How useful are they? Do you use a Mystery Shopping Service wisely as a management tool?
Mystery shoppers have for many years been used as a tool to measure service standards and to a lesser extent other aspects of the retail store such as selling skills and shop presentation. The theory is you get an insight into your customer’s experience in your store on any day at any time
In our industry, mystery shoppers are also used in several countries as part of the judging for excellence awards such as ‘Garden Centre of the Year’ and as part of industry accreditation programmes.
Like detectives, mystery shoppers can be viewed as covert agents that uncover poor customer service and poor customer relations, which when remedied, improve the shopping experience for customers.
Their advantage is they offer a unique form of feedback coming directly from your own customers; be it the quality of your customer relationship, the impact of promotional measures, consumer attitudes and expectancies or seasonal trends.

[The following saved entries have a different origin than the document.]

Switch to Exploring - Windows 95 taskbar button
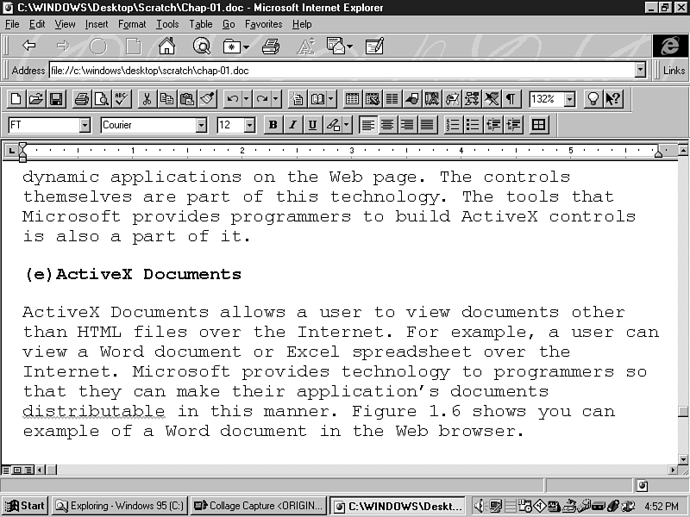[x=119, y=506]
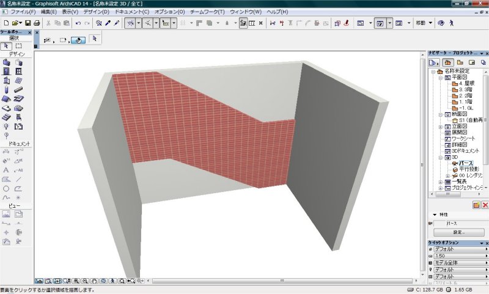Select the Arrow selection tool in toolbox

(7, 46)
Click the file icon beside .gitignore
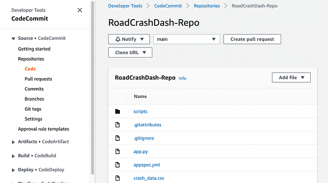The height and width of the screenshot is (183, 328). click(x=118, y=138)
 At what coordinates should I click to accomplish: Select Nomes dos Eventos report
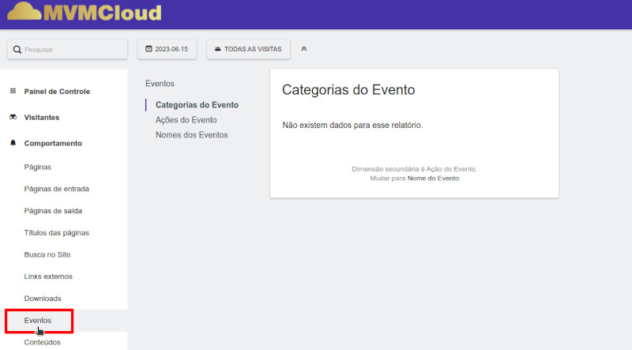[x=191, y=135]
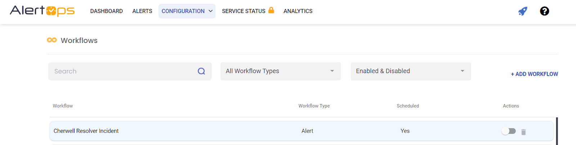This screenshot has height=145, width=576.
Task: Delete Cherwell Resolver Incident using trash icon
Action: [523, 132]
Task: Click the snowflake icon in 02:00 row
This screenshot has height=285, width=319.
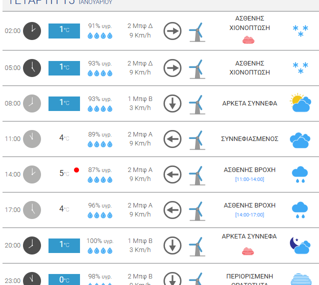Action: pyautogui.click(x=300, y=32)
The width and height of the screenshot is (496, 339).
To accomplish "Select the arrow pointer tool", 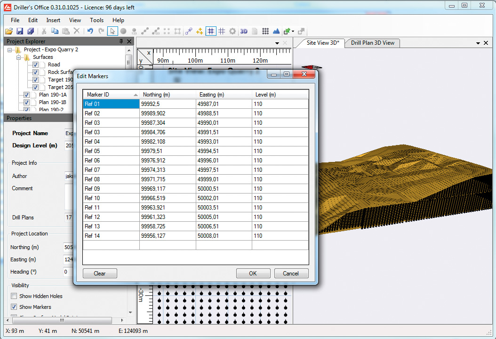I will coord(112,31).
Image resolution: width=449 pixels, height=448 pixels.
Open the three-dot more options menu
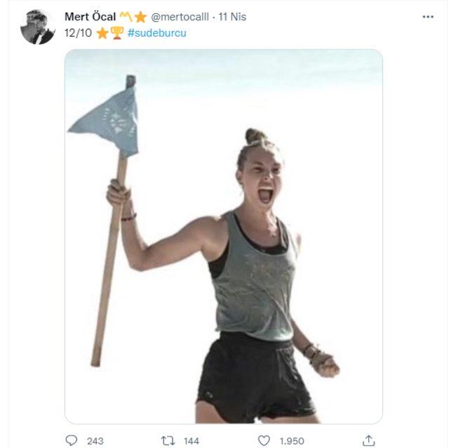pyautogui.click(x=428, y=17)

Results used positively, highlight people management issues, put service in the spotlight and can be very relevant when it comes to developing staff training in sales and customer care.
Mystery Shopping should also be used as a tool to motivate staff and as a diagnostic tool to identify strengths and weaknesses of your service model. It’s critical to monitor staff service delivery as 90% of unhappy customers leave a shop because they are fed up with inattentive, impolite staff.
So are you engaging a Mystery Shopping Service that is relevant to garden retail and are you using mystery shopping wisely as a management tool?
The value of mystery shoppers depends on:
- The brief they are working to.
- The understanding the mystery shopper has of the subject or industry,
- The number and frequency of mystery shopper visits
- The generation of reliable data by a well designed, well managed programme
The Brief
Requirements and criteria should be carefully considered by anyone involved in employing mystery shoppers. So often a brief is given by the garden centre owner based on what he/she thinks the customers want. It’s a good idea to hold focus groups of the different segments to fully understand customer requirements before writing the brief.
Another trap is that those employing mystery shoppers accept the standard format of the Mystery Shopper Provider which gives no consideration to ‘garden customers’ shopping in a garden centre.
Decide if you require qualitative or quantitative research. Qualitative research is used to get the range or attitudes present in a particular population and NOT to measure the prevalence of these behaviours or attitudes across the market as a whole. The results may not be statistically representative of the population being researched but they are sufficient to provide an indication of current practices in the garden centre sampled. Quantitative research involves much larger samplings representative of the market as a whole and is usually a more expensive process.
Mystery Shopping can fail due to poor population samplings from the population of stores or customers. It’s critical to both sample randomly and to sample from the population of interest, i.e. garden centre shoppers.
The Ability of the Mystery Shopper
Mystery Shoppers for garden centres should be chosen for the ability and understanding of garden retailing and their affinity with gardening. They should also be able to make enquiries from the point of view of a shopper.
Don’t choose a friend or one of your regular customers for the role. These people are not neutral observers. Choose individuals trained to experience and measure any customer service process by acting as a potential customer and being able to report back on their experience in a detailed and objective way.
The key to successful mystery shopping is having simple, believable scenarios for the shoppers to follow with plausible reasons for shopping. Wherever possible the shoppers should use their own personal circumstances because this helps them keep their story consistent and reduces the amount of specific information they have to remember.
Realise there is great potential for collecting biased data. Although this might not be critical for determining how many minutes passed between a mystery shopper entering your store and being greeted or approached by a sales assistant, it is critical for answering questions about customer preferences.
The Number and Frequency of Visits
The average $/£/€700,000 garden centre has 24,000 customer transactions per year. One mystery shopper visit represents 0.004%. Four mystery shopper visits represents 0.016%. This is hardly enough to make judgement calls.
Perhaps an accumulation of mystery shopper visits at 4 per year over several years may give a platform but 20 customer service interactions per year covering most staff in an enterprise would be more use, particularly if it is to highlight service levels or people management issues.
If regularly used, Mystery Shoppers can help to take action and also help to develop marketing projects with the assurance of steady, neutral and unbiased feedback.
In conclusion, mystery shoppers can be a useful tool if:
- The brief is carefully considered.
- The shopper experienced, capable and has an affinity for gardening
- The frequency and number of visits are in the order of a minimum of 10 per year
- The mystery shopper service is used in addition to focus groups
- The results are used positively to improve the customer’s experience or the impact of promotional measures.